YOUR OBJECTIVE ->
Switch "Status" to "Priority" in the records, starting with the line that contains "Image resolution: width=832" and going on through the end of the records, with everything else unchanged. Leave the pictures out of your answer.

--- START OF MATERIAL TO PROCESS ---

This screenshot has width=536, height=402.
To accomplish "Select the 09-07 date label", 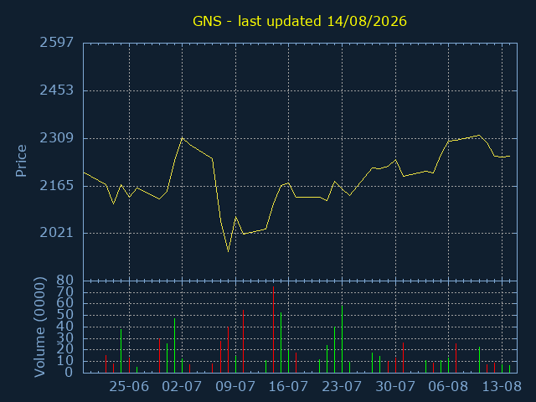I will coord(235,387).
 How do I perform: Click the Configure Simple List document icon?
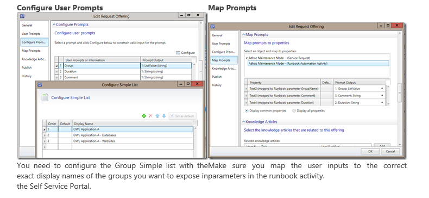[x=45, y=97]
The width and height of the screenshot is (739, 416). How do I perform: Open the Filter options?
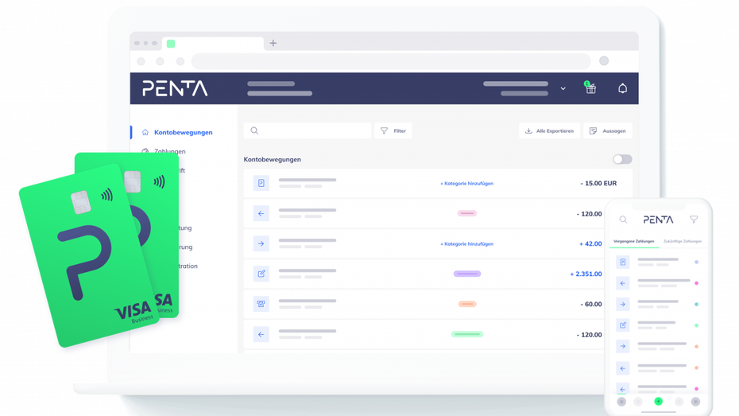point(393,130)
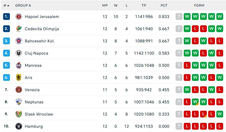The image size is (226, 132).
Task: Sort the table by PCT column
Action: tap(164, 5)
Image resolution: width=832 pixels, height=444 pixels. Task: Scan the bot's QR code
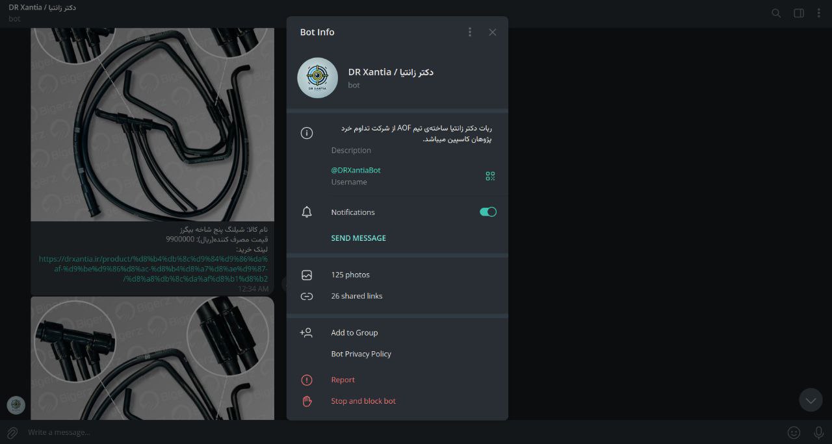click(490, 175)
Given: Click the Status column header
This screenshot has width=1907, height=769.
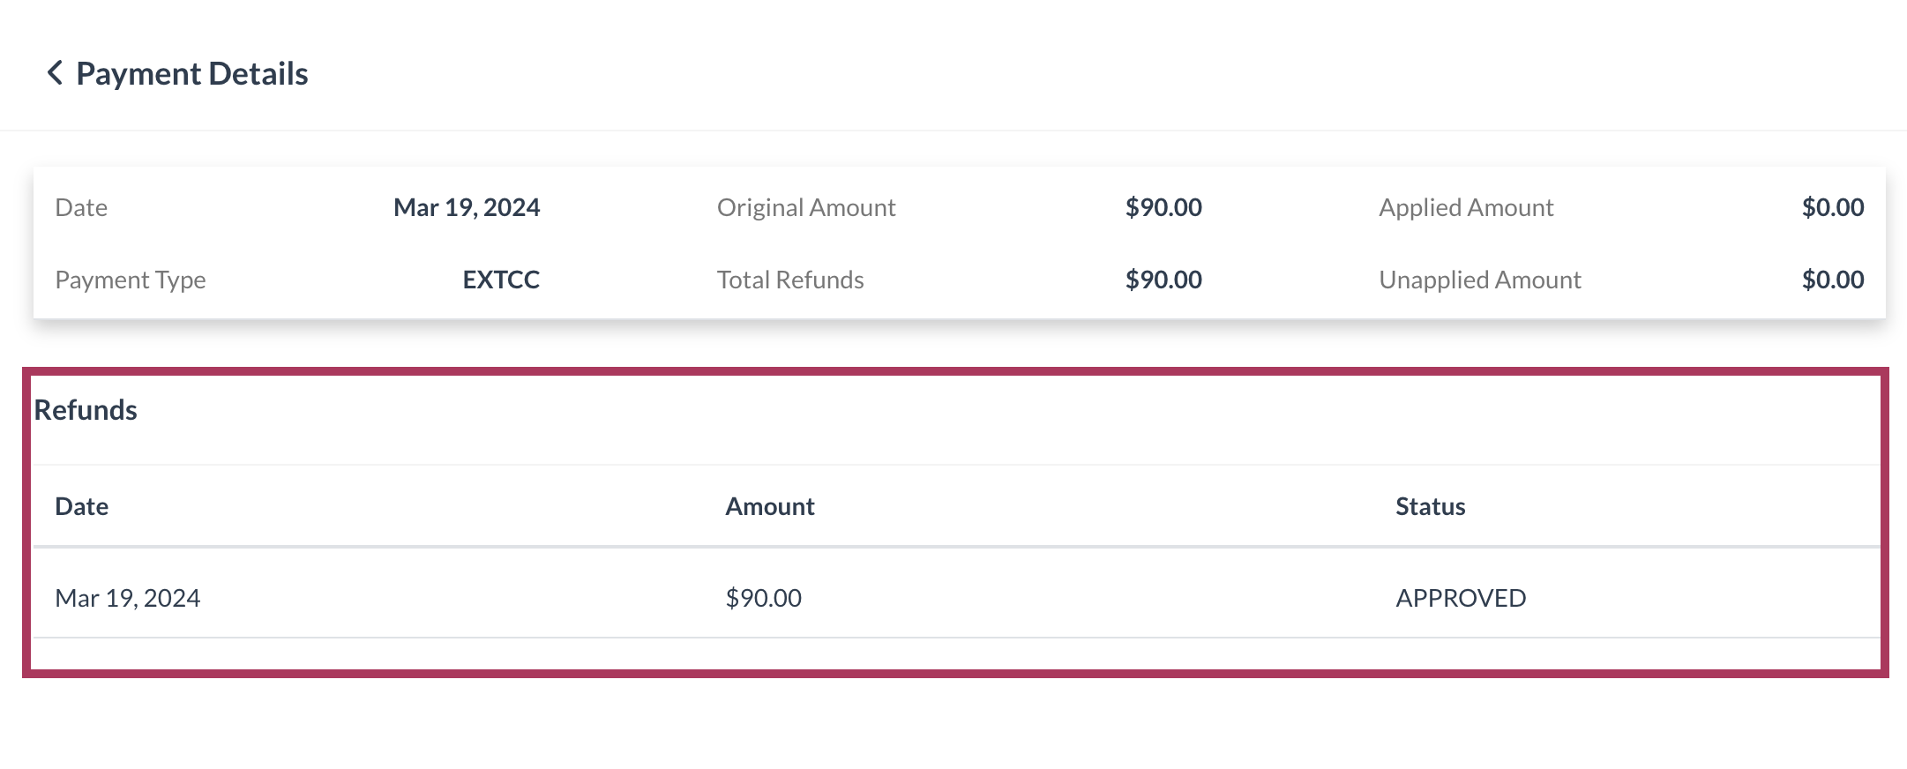Looking at the screenshot, I should click(x=1430, y=506).
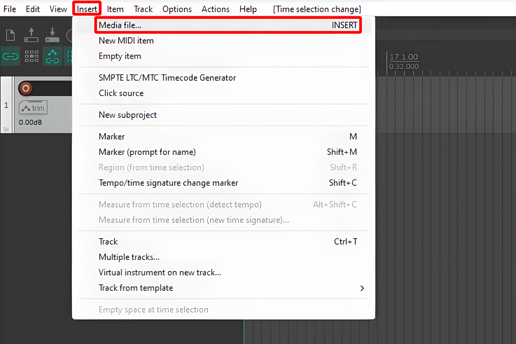Click the New Project toolbar icon

point(10,35)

--- END OF MATERIAL TO PROCESS ---

COMPLETED EXERCISE ->
Image resolution: width=832 pixels, height=444 pixels. Task: Scan the bot's QR code
click(490, 175)
Given: Click the Priority column header
This screenshot has width=1907, height=769.
Looking at the screenshot, I should click(x=1430, y=506).
Click the New Project toolbar icon

point(10,35)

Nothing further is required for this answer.